SOURCE EXTRACT

※ ※ ※

In the aftermath of the Yom Kippur War that Israel fought against Egypt and Syria in 1973, Libya took the lead in declaring and trying to maintain an oil embargo to bring down the Israeli government. Limiting oil shipments long after prices quadrupled deprived Libya of needed oil revenues. Libya also headed the effort to blacklist both nations and corporations which traded with Israel. A great deal of support was obtained from the cash-starved new nations of Africa. Finally Qaddafi began to subsidize the Palestine Liberation Organization (PLO) and the Irish Republican Army (IRA).
By the mid-1980's Libya provided funds and training for a host of nearly fifty organizations engaged in acts of terrorism for causes that Qaddafi approved. Qaddafi also aided South Africa's African National Congress (ANC) in its struggles against the racist white government.
Meanwhile, in 1973, Libya began to pursue a more aggressive foreign policy by invading and taking over the Aozou Strip from neighboring Chad to the south. Although only 45,000 square miles of desolate Saharan land, the Aozou was reputed to be rich in uranium ore. This action was followed by intervention in the lengthy Chadian civil war on the side of forces opposed to Chad's Hissen Habre. French intervention in 1983-1984 ensured Habre's ultimate victory. By 1987 Chad recaptured the Aozou Strip and Libya's retreating forces left behind more than a billion dollars worth of advanced military hardware.
The late 1970's also saw Libyan intervention in Uganda on the side of the ruthless dictator Idi Amin, and violent disputes with Egypt. The unpopularity of Qaddafi's foreign policy helped fuel an army officer revolt against him in August, 1975. However, the revolt failed, and two dozen conspirators were shot. The army revolt persuaded Qaddafi later to end the RCC, creating in its place a wide network of "People's Committees" supervised by Revolutionary Councils whose members were answerable only to him.
In Qaddafi's famous The Green Book (1973), he described his new revolutionary structure without classes, elites, or political parties as the Third Way. He claimed it was a means of avoiding problems inherent to both capitalism and communism. Consequently Libya entered its "Cultural Revolution" period, with The Green Book serving an inspirational purpose similar to that served by Mao Zedong's Little Red Book in China. By 1977 the book was expanded to include a section announcing an economic system in Libya without private-sector wage workers.

※ ※ ※

[Records taken from a dataset]
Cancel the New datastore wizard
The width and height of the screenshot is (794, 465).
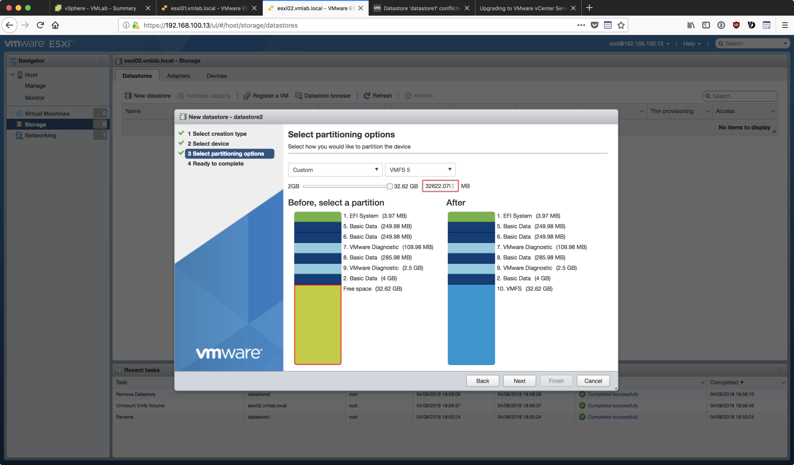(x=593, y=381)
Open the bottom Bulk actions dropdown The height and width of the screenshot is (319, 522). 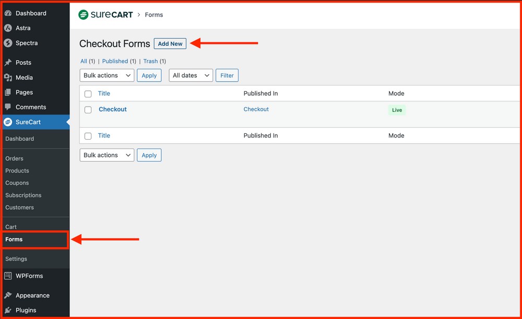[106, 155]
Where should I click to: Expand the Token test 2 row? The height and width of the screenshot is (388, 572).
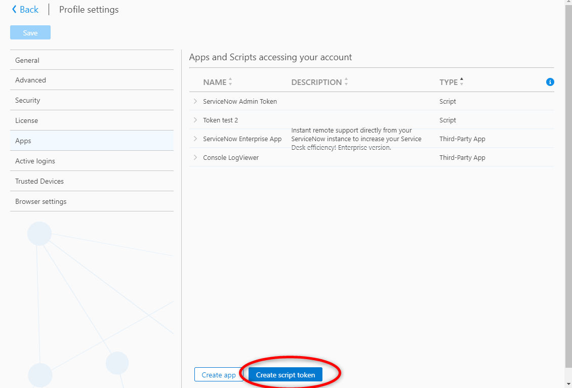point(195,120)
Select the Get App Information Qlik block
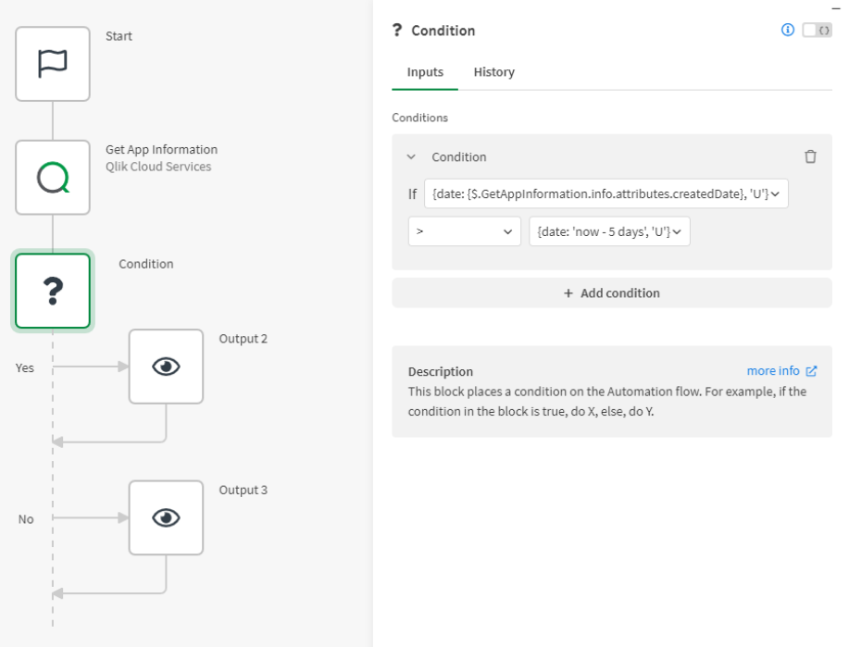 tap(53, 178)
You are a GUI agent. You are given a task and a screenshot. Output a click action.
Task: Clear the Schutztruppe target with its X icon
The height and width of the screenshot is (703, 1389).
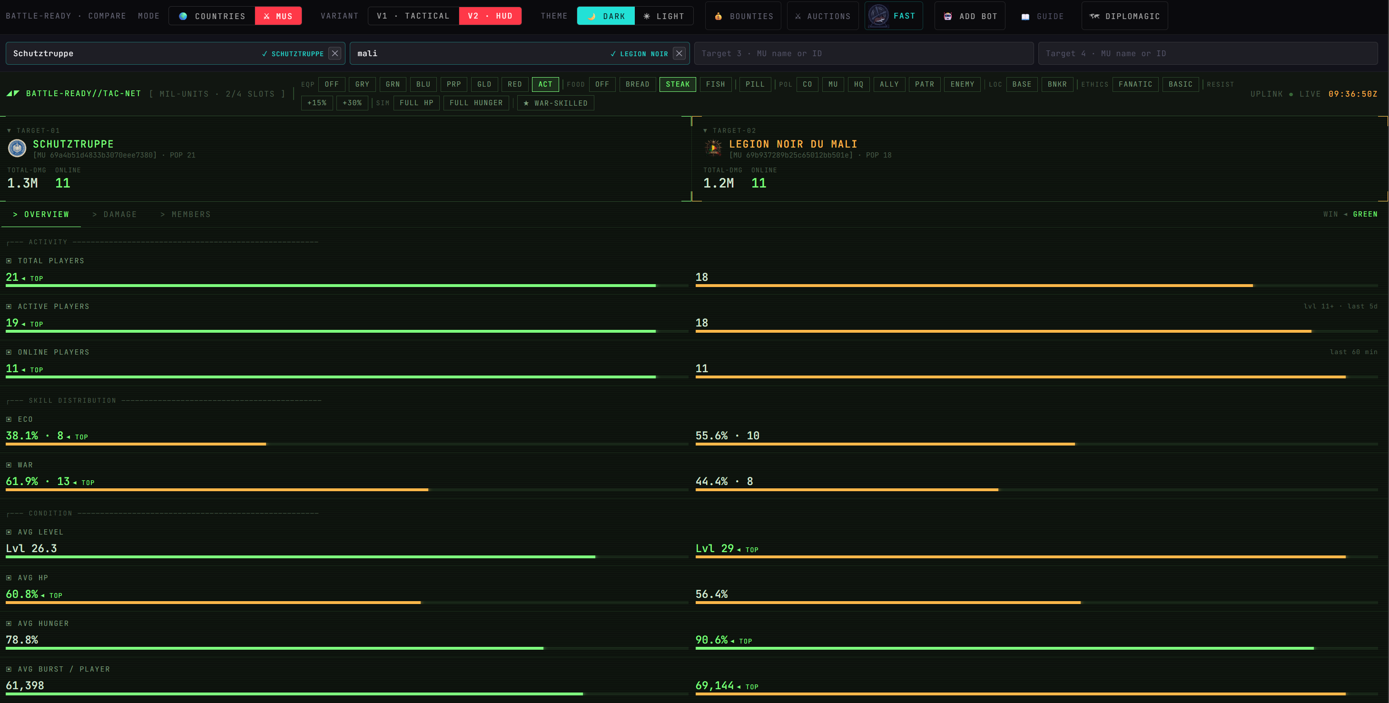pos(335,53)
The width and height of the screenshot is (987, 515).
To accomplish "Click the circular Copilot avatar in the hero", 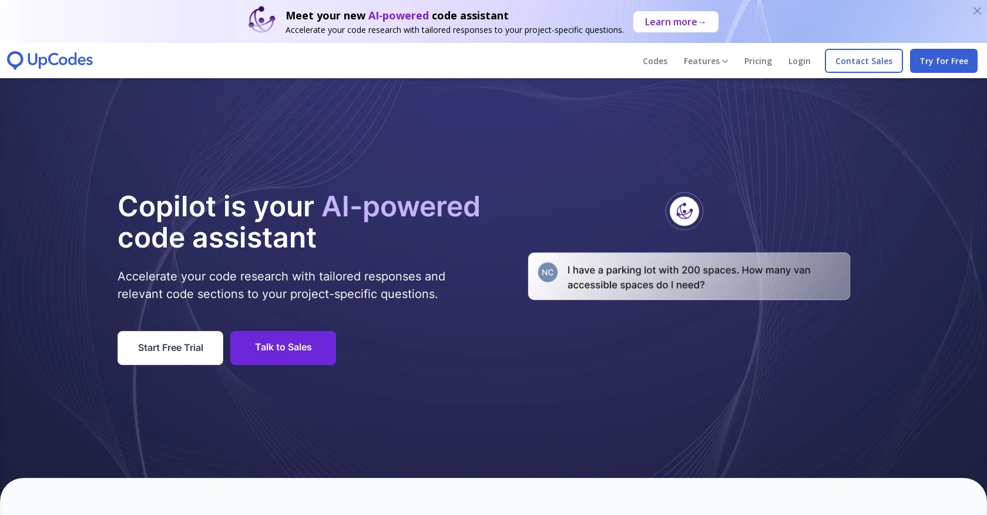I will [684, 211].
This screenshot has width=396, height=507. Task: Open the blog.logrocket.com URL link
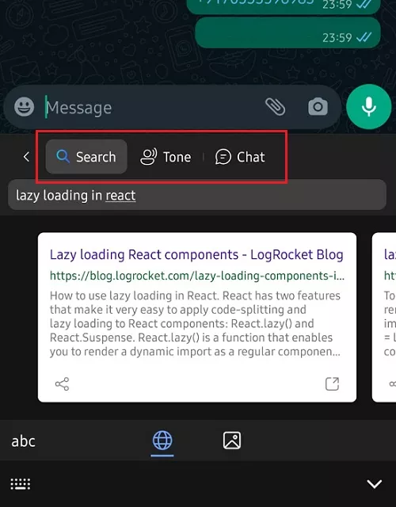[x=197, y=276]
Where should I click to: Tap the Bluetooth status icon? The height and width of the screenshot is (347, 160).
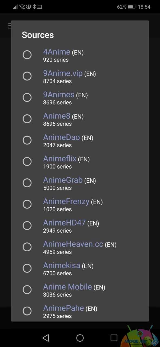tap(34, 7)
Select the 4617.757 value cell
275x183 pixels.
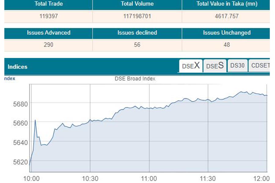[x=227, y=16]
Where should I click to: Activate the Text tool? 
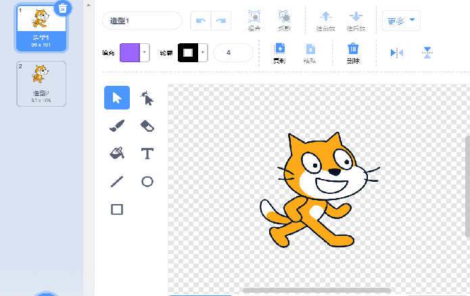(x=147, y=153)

※ ※ ※

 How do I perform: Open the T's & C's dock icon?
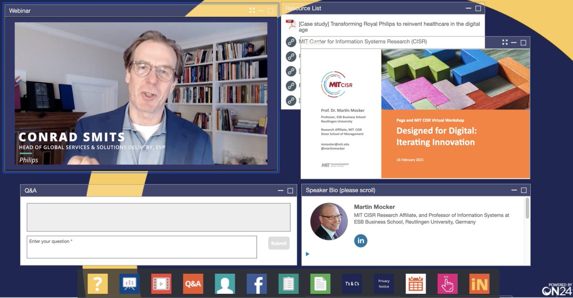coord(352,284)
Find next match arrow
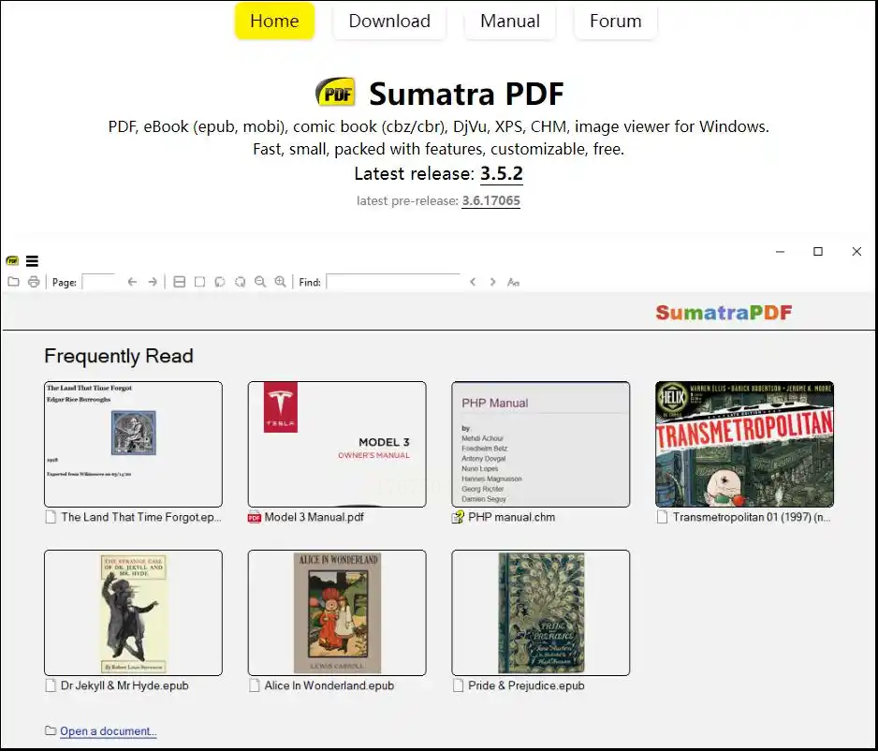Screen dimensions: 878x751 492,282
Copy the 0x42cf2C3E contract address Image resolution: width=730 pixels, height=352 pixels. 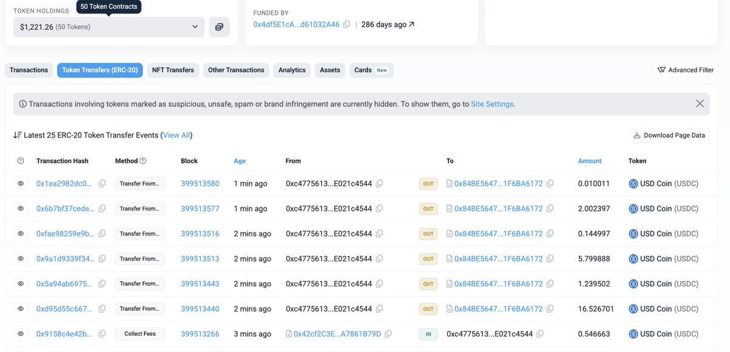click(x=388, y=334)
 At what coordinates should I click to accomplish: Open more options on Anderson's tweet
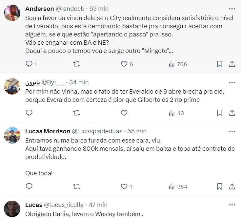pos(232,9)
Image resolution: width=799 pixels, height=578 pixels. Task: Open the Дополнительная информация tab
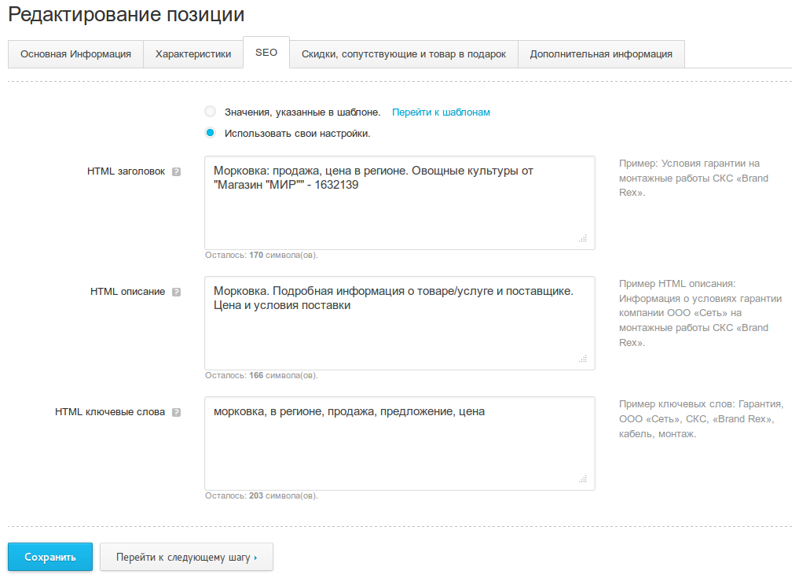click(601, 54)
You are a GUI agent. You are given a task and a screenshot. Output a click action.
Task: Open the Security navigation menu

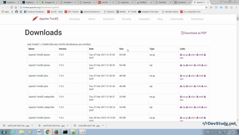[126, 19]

※ ※ ※

THINGS TO DO
[a] In the passage on Libya under Qaddafi, how large was the Aozou Strip?
[b] Carry on the passage on Libya under Qaddafi from where it stops.

ANSWERS GIVEN
[a] 45,000 square miles.

[b]
Since only the needy could be exploited, Qaddafi announced the abolition of need within Libya. Consequently, foreign workers were imported to do the more demanding manual labor tasks, while multinational corporate technicians were hired for technology-intensive tasks. While Libya's vast oil revenues were great enough to abolish need within Libya's tiny population, they also helped to abolish individual work incentive.
By 1981 The Green Book had been expanded to include a third section dealing with the importance of nationalism, and the superiority of Islam in producing multiracialism. At the time it was written, Qaddafi had decided to liquidate the large number of Libyan enemies he had accumulated that were living in exile.
In April, 1980, assassinations of Libyan dissidents were carried out in Bonn, Paris, and Rome. The new Reagan administration in the United States denounced Libya as a "terrorist nation," and U. S.-Libyan relations rapidly deteriorated.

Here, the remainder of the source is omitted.